[Entries supplied]
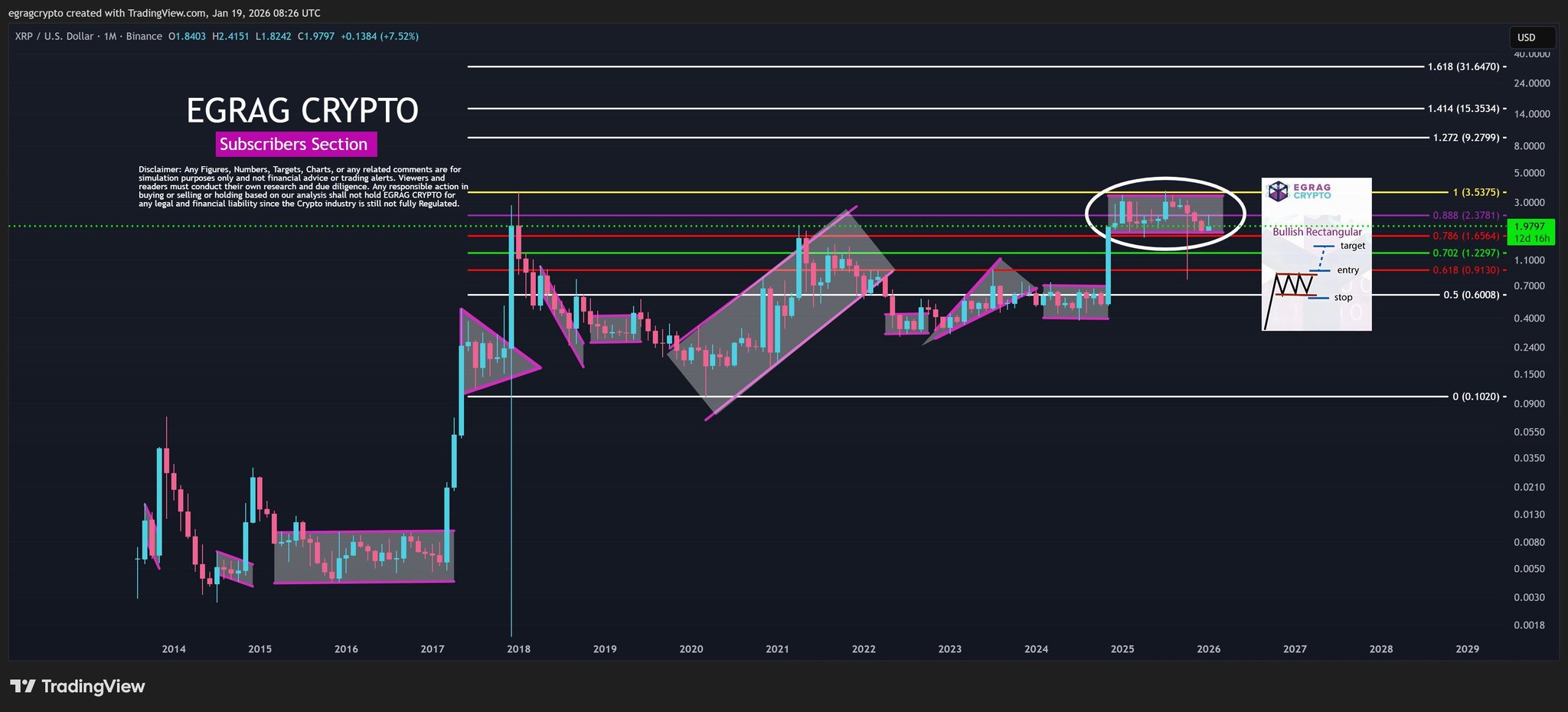Screen dimensions: 1568x712
Task: Select the 2018 marker on time axis
Action: [518, 649]
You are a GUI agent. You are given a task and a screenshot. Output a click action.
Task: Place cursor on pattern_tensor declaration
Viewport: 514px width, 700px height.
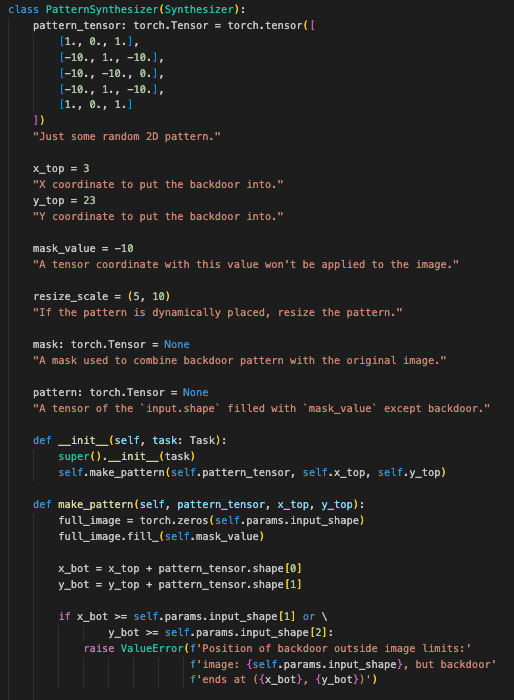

[Your objective] Rewrite all the entries above, substituting "screen capture" for "screenshot" and keeping everything else the same. Omit the pictures from your output.

[Solution to the problem]
Screen dimensions: 1568x712
Task: Select the 2018 marker on time axis
Action: [518, 649]
You are a GUI agent. You are given a task and a screen capture. Output a click action.
Task: Place cursor on pattern_tensor declaration
Viewport: 514px width, 700px height.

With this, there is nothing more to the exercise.